Task brief: Under this line are the records; write out word for word the part that begins at the line containing "Where should I click to: Click Apply" and ends at the line containing "Given: Open the Metod dropdown", and no more.

Dataset entries

======

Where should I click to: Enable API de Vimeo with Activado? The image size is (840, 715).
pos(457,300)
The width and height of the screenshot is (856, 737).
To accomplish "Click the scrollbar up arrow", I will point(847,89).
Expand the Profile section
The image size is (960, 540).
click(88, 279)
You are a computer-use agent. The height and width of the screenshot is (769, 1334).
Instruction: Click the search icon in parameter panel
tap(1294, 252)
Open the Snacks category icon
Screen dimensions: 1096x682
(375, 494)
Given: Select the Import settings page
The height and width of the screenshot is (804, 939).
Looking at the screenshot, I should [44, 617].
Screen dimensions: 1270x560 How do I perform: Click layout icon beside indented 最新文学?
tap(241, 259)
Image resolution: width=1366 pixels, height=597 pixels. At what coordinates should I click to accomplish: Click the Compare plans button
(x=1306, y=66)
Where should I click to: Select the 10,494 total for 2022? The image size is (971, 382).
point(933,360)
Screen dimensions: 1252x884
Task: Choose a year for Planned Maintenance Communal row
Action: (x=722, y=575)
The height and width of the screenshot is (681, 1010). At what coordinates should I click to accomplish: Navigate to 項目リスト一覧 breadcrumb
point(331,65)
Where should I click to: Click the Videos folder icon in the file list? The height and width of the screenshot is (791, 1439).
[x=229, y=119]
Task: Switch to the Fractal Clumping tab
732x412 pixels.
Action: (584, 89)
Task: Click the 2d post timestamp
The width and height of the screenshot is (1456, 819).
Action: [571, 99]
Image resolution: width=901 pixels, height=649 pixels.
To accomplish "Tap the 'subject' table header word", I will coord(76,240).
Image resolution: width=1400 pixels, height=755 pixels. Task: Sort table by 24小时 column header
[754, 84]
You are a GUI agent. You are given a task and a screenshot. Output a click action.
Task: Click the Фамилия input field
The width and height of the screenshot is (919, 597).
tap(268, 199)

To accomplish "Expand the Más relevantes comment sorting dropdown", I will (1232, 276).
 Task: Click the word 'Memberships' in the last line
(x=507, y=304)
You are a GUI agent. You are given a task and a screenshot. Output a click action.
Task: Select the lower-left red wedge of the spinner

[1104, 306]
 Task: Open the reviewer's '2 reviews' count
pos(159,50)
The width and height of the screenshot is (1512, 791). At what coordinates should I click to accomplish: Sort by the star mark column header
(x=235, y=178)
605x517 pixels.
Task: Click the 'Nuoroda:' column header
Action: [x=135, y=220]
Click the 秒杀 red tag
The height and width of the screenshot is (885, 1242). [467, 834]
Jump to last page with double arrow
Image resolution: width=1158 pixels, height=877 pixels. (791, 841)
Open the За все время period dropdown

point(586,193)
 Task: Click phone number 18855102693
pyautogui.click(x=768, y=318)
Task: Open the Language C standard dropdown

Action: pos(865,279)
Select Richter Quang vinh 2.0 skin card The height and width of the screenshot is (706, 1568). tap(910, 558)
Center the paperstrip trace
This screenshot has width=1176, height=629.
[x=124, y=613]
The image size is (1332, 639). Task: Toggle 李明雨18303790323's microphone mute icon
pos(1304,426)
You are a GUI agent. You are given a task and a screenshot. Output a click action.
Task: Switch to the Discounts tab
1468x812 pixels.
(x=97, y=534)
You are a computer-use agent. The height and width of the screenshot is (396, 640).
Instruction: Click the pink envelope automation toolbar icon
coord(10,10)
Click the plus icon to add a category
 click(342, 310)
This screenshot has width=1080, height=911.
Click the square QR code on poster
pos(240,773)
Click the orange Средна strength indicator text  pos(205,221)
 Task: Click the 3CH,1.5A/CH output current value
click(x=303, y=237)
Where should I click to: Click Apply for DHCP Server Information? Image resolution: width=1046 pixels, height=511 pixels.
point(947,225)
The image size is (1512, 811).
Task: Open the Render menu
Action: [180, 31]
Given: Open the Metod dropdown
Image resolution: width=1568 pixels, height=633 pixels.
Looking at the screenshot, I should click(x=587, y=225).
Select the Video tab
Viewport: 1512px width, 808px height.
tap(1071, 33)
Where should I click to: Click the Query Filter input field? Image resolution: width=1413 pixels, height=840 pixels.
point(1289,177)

======

Solution:
Where should I click to: Click Apply for DHCP Server Information? Image resolution: width=1046 pixels, height=511 pixels.
point(947,225)
The image size is (1512, 811).
Task: Open the Render menu
Action: [180, 31]
Given: Open the Metod dropdown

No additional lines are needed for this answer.